My goal for making this account was to make more friends, and to talk to people I could relate to. And I’ve been able to accomplish that. The majority of numbers saved in my phone and snapchat have been people from Twitter. For one of the first times in my life, having this account has made me feel like I have friends, and people who support me, which does not go against the friends I have offline at all, but I firmly believe having too many friends is never a bad thing.

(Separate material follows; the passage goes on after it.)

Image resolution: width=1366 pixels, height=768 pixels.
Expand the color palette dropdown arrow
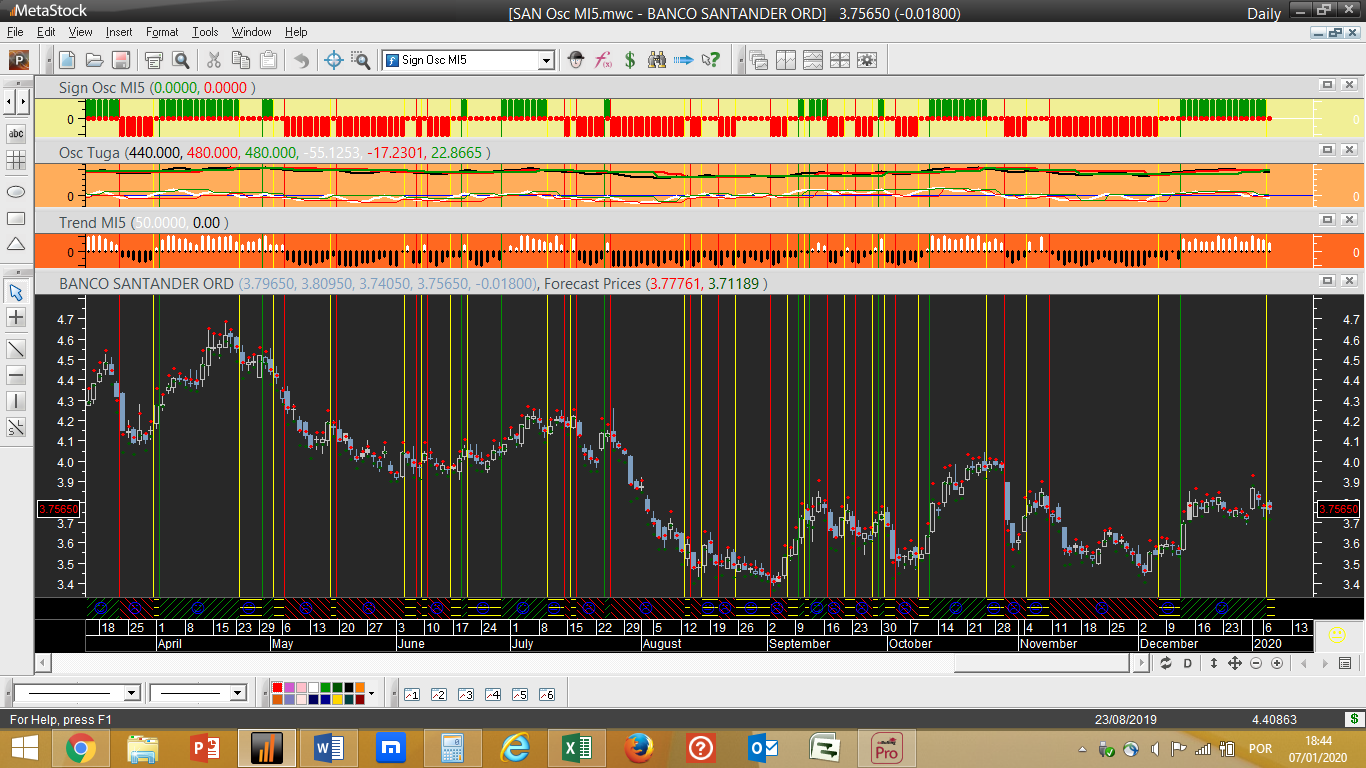tap(371, 693)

I’ve been able to positively impact other people’s lives. I’ve given the gifts of advice, and friendship, and gift cards, and custom-made herb garden pots, and pizza, and so much more, and I’ve been lucky to have some of that same love returned to me. I even saved someone from committing suicide, which I consider to be the best thing I have ever done for someone else, all because of this account. I’ve been able to give love and support to people who desperately need it, and learn in the process that I’m not quite as alone as I used to think. It has made me believe that I can eventually find love, somewhere, somehow. Over half of the numbers in my phone are people from Twitter. The group chats that have happened, the conversations, they have all meant a lot to me, as corny as that sounds.
But the biggest thing having this account has done for me is the profound impact its had on me as a person. I feel like a significantly better person since I made this account. Granted, I have my flaws still. There’s no denying that. I’m still human. But making this account has been one of the best decisions I’ve made in my life. It’s taught me more about the person I am, and want to be, and should be, and especially shouldn’t be. It’s given me plenty of insight into the other types of people out there, the good and the bad. It’s given me the opportunity to boost other people up who truly need it, and at the end of the day, I really can’t ask for much more than that.
For better or worse, I am beyond grateful for every single connection I’ve made, and every single person I’ve talked to, and some of the most crazy, bizarre, interesting, and beautiful memories that I never knew were possible to have. I may not be the most popular account out there, and that’s perfectly fine. It still doesn’t take away from what I’ve been able to experience, and from the people I’ve been able to meet through it, and it will constantly push me to better myself.
There’s no telling how long the ride will last. I feel like eventually, things will change, and I’ll have to lay the adventure to rest. I’m determined to ride it out for as long as possible in the meantime.
I never saw it coming. And I’ll never be the same.